Kultur Baden Das «Royal» geht auf die Strasse und in die Politik

Das Kulturlokal soll zum Baubüro werden. Dagegen regt sich breiter Widerstand. Der Stadtrat ist unter Druck.

7000 Unterschriften in einer Stadt, die knapp 20'000 Einwohner hat. Hunderte von Teilnehmern an einer Demonstration. Und ein parlamentarischer Vorstoss, der von allen Parteien unterschrieben ist. Das sind deutliche Zeichen dafür, dass ein Thema bewegt.

Dieses Thema ist in Baden momentan das Kulturlokal Royal.

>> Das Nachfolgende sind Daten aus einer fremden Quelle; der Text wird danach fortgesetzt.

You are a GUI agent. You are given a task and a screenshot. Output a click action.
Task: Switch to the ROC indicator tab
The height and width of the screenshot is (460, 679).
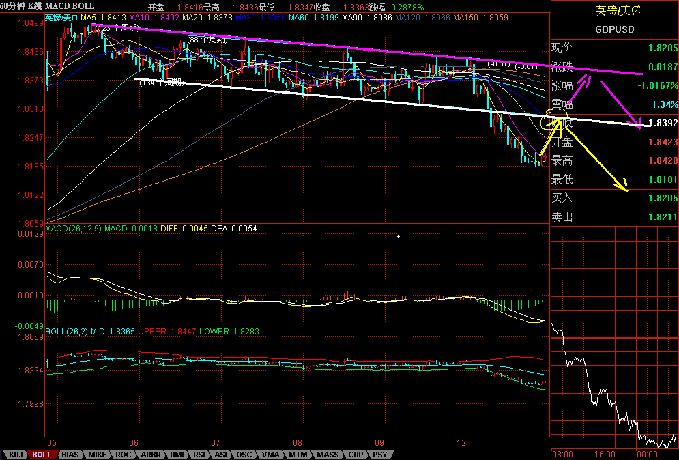click(124, 454)
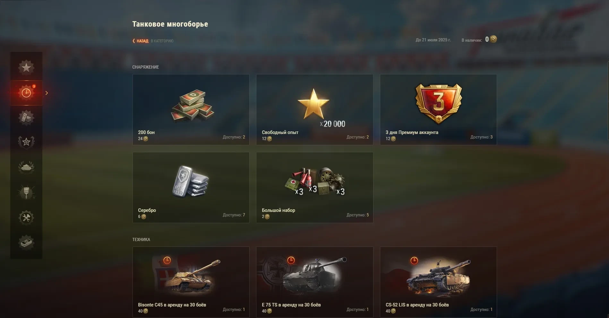This screenshot has height=318, width=609.
Task: Pick the CS-52 LIS rental card
Action: (438, 282)
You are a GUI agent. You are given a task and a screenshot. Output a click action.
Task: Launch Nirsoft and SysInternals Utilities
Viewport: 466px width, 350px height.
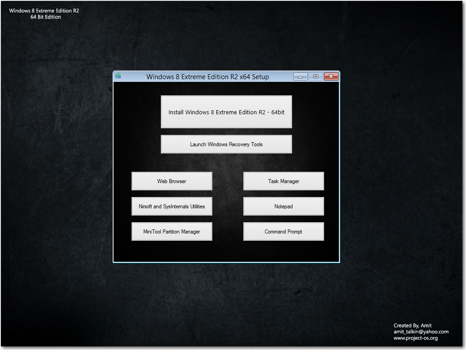(x=172, y=206)
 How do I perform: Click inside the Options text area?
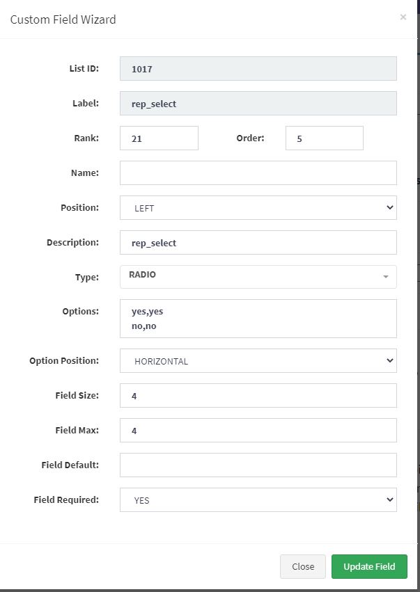point(258,319)
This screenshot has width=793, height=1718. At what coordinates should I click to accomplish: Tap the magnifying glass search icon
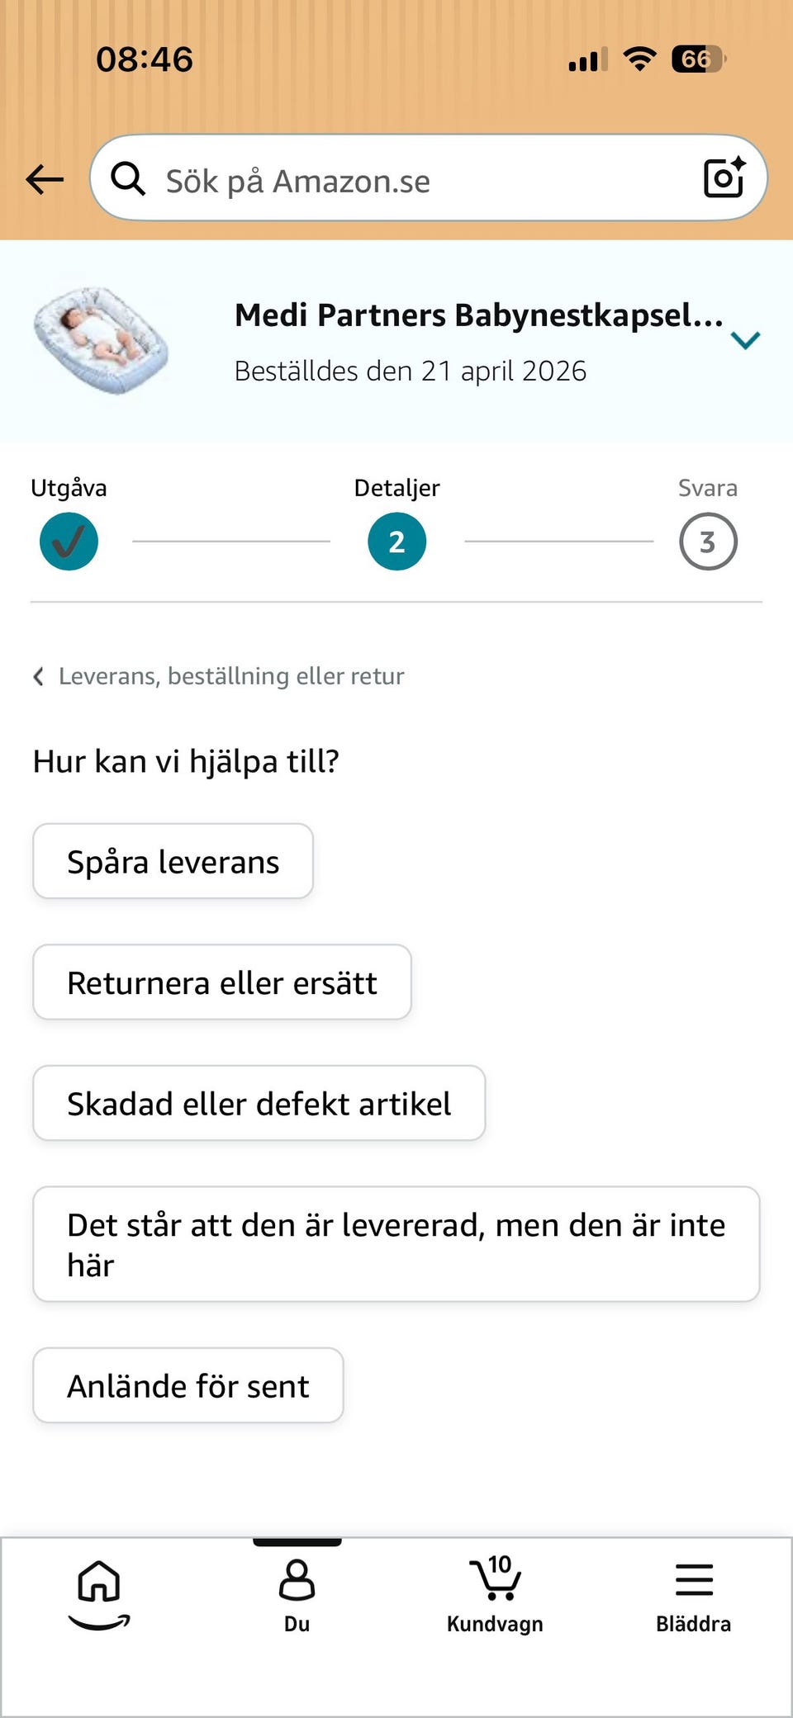coord(128,178)
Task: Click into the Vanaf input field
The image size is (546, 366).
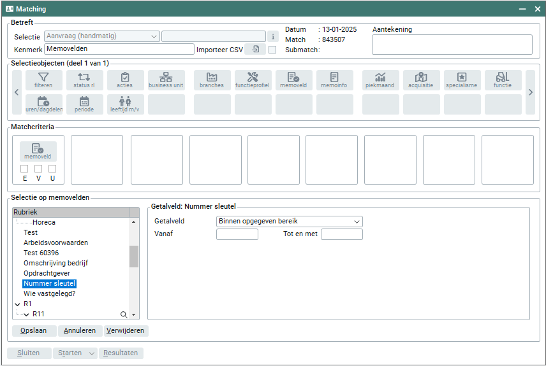Action: point(237,234)

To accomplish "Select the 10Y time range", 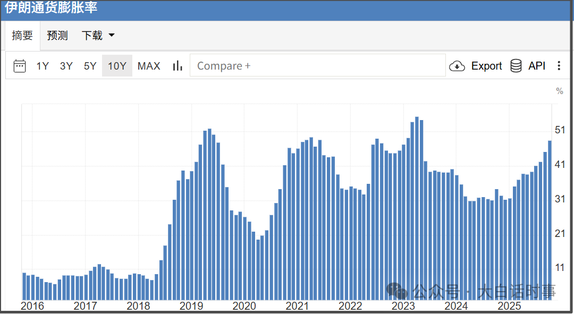I will click(x=117, y=66).
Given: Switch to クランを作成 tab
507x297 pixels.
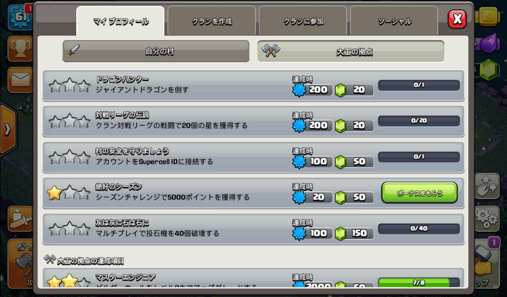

Im Mai teilte die Stadt mit, dass der Mietvertrag für das «Royal» um ein halbes Jahr verlängert werden konnte bis Ende 2017. Sie teilte aber auch mit, dass das Lokal ab 2018 als Baubüro genutzt werde.

«  Die Innenstadt von Baden wird zur kulturellen Wüste. »

Andreas Rudow
Komitee zum Erhalt des «Royals»

Und hier lag der Hase im Pfeffer. Ein ziemlich abruptes Ende für einen breit abgestützten und gut laufenden Kulturbetrieb? Das wollte vielen nicht in den Kopf, vor allem nicht den Mitgliedern von «Baden ist Royal», dem Komitee, das sich den Erhalt des Gebäudes und die Weiterführung des Kulturbetriebs auf die Fahnen geschrieben hat.

«Wenn man schaut, was in der Innenstadt passiert, dann sieht man Nailstudios und Reisebüro. Der innerstädtische Raum wird kulturell gesehen langsam zu einer Wüste», sagt Andreas Rudow vom Komitee.

Private Pläne und öffentliches Interesse

Grund für seinen Ärger: Er hat den Eindruck, die Stadt setze sich zu wenig für das «Royal» ein. Dieses gehört nämlich nicht der Stadt, sondern einer Immobilienfirma. Diese hat es vor einigen Jahren dem Badener Kinobetreiber Peter Sterk abgekauft. Der Firma gehören auch alle anderen Gebäude rund um das «Royal», insbesondere die Hauptpost mit dem Erweiterungsbau und der Bushof für die Postautos.

Offenbar gibt es Pläne für einen grösseren Umbau des Areals. Von einer «Revitalisierung» ist die Rede, von einer Art Shopping-Center. Im Zuge der geplanten baulichen Veränderung will die Bauherrin das «Royal» als Baubüro brauchen. Die Firma sagt auf Anfrage von Radio SRF momentan nichts zu ihren Plänen. Der Rechtsvertreter weist darauf hin, dass das Baugesuch schon bald eingereicht werde. Vielleicht werde dann jemand Stellung nehmen zum Bauprojekt und zur Zukunft des «Royals».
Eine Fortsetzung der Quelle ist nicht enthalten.